**TASK:** Reproduce exactly the lines from the one that holds "the result pill" through the last line of the entries, both ends included, but not the pictures.

**RECORDS FOR THE TASK:**

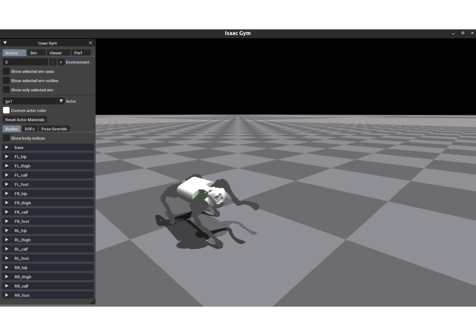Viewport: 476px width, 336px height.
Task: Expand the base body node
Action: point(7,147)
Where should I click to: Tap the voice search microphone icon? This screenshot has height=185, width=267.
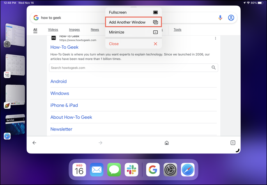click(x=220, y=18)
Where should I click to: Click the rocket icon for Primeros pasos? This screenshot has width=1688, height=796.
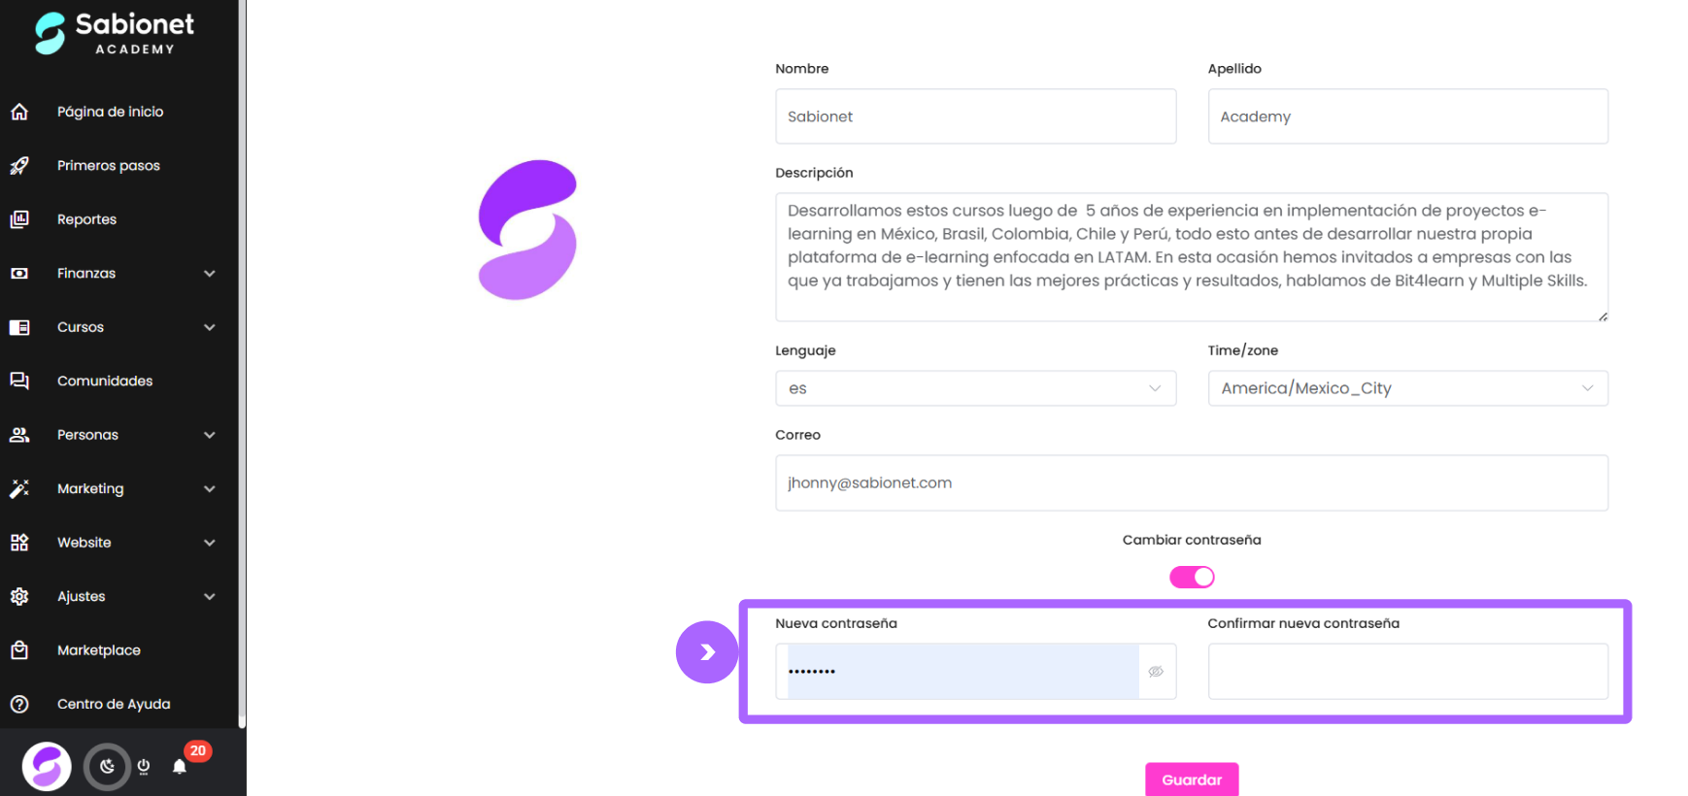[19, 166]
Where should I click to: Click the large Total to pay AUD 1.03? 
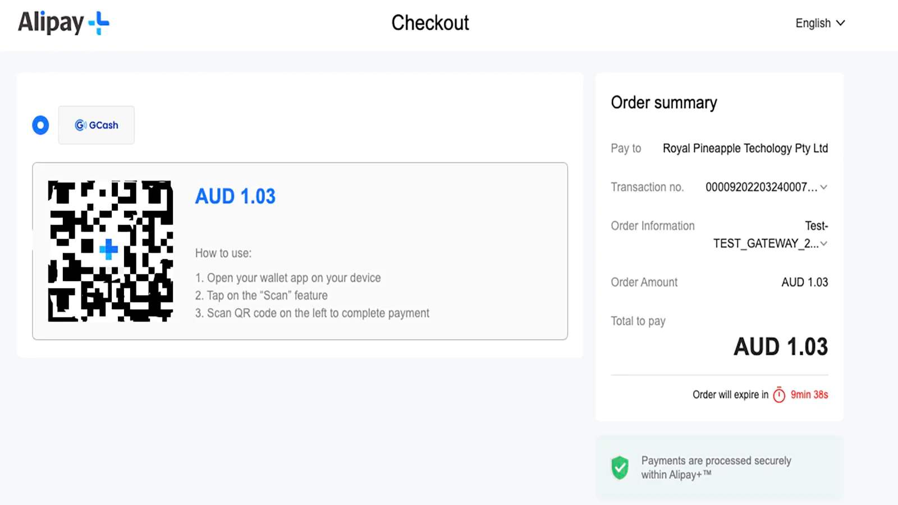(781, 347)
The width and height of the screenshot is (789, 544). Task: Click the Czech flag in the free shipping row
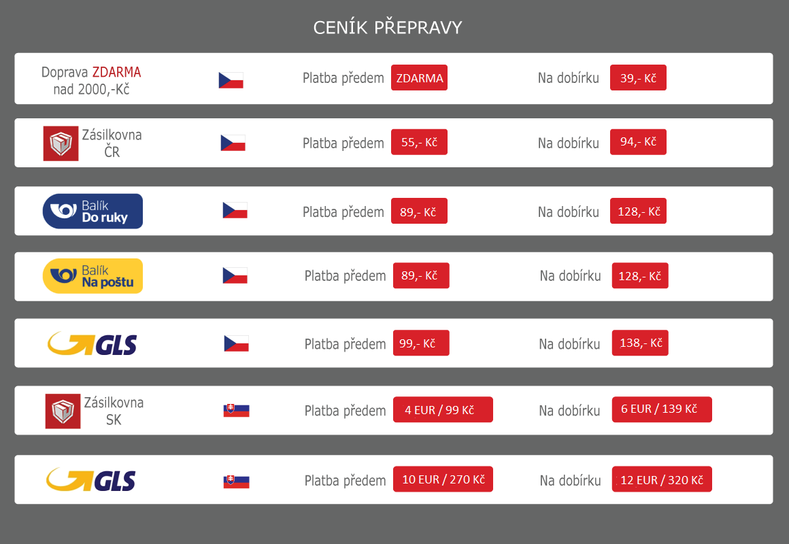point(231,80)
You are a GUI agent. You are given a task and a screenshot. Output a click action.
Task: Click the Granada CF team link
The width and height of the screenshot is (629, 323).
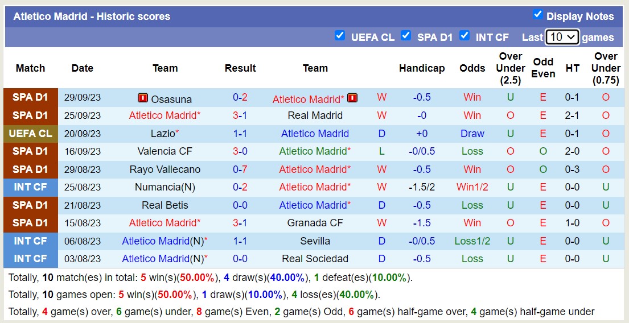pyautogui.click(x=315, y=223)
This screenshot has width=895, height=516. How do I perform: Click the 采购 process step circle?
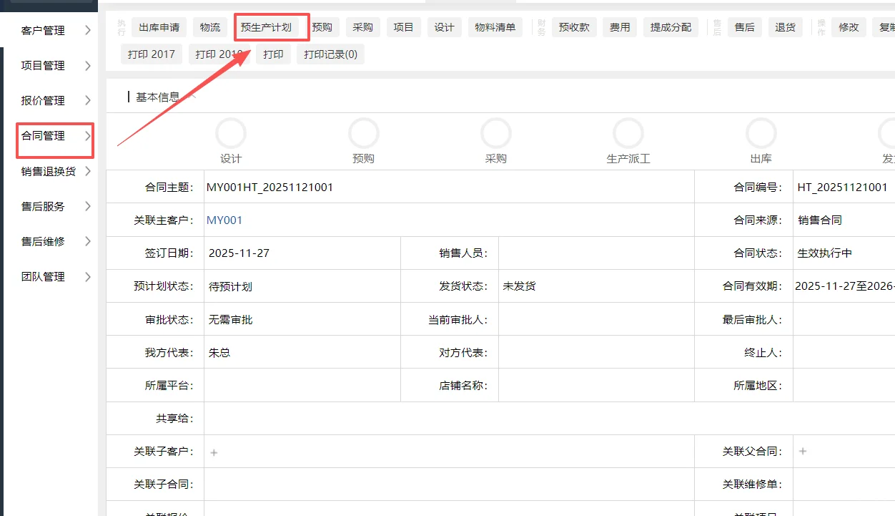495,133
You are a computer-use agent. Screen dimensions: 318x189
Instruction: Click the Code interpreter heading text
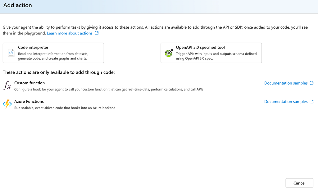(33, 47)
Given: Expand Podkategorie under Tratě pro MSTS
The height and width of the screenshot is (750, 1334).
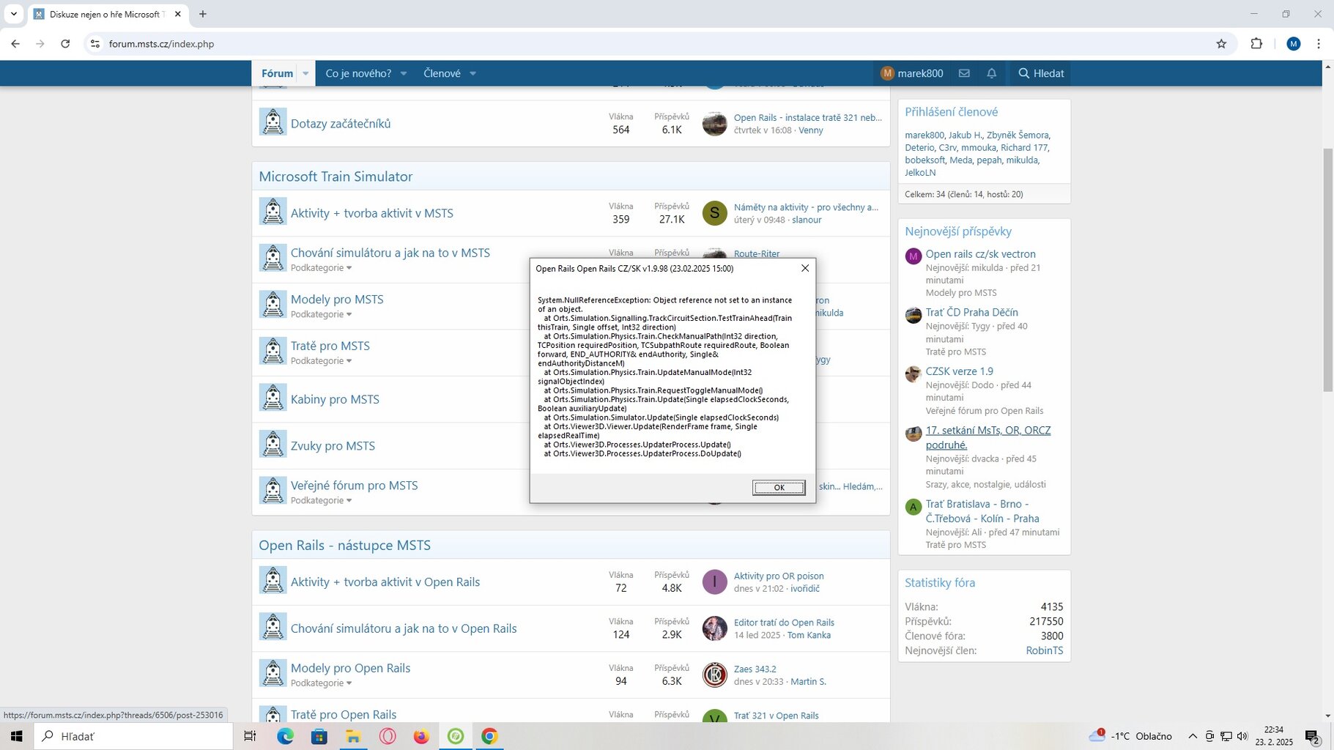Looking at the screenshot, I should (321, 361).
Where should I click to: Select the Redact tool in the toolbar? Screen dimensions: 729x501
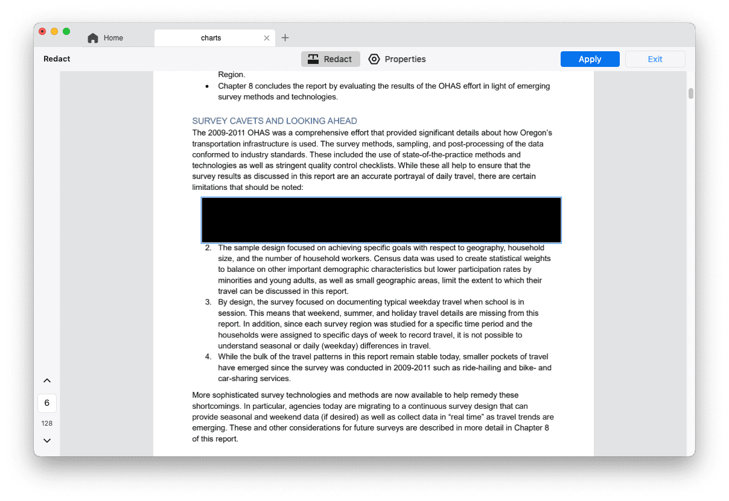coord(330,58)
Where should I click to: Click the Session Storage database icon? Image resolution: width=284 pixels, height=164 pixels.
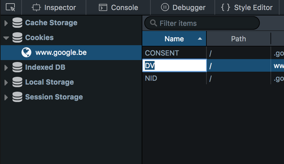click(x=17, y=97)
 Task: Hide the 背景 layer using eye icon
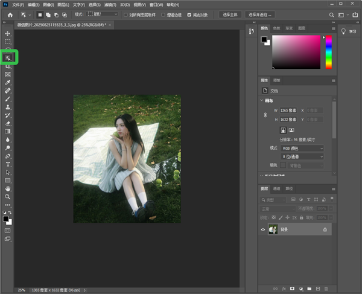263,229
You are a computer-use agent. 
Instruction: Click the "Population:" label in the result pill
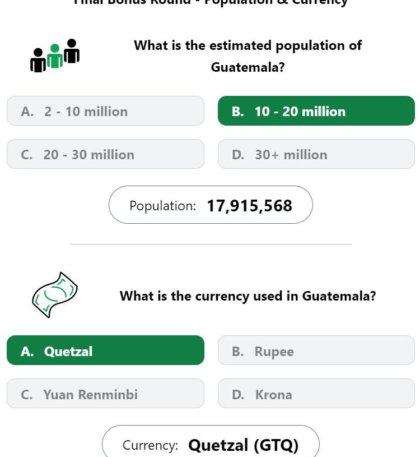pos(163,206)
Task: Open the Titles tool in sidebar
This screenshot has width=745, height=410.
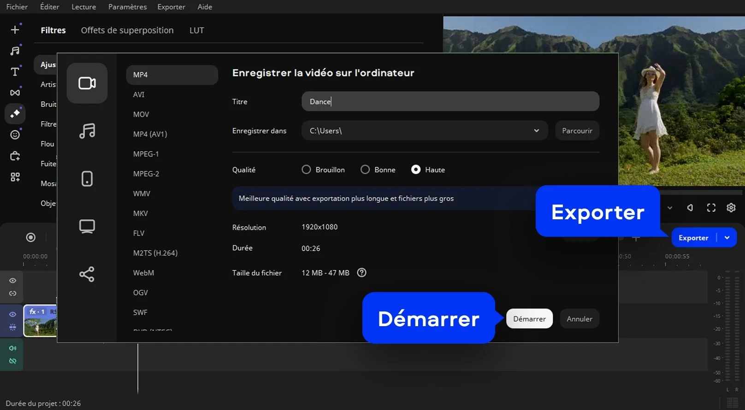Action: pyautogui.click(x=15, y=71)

**ANSWER TO THIS EXERCISE:**
Instruction: Click the "Population:" label in the result pill
pos(163,206)
Task: Open the Titles tool in sidebar
This screenshot has width=745, height=410.
Action: pyautogui.click(x=15, y=71)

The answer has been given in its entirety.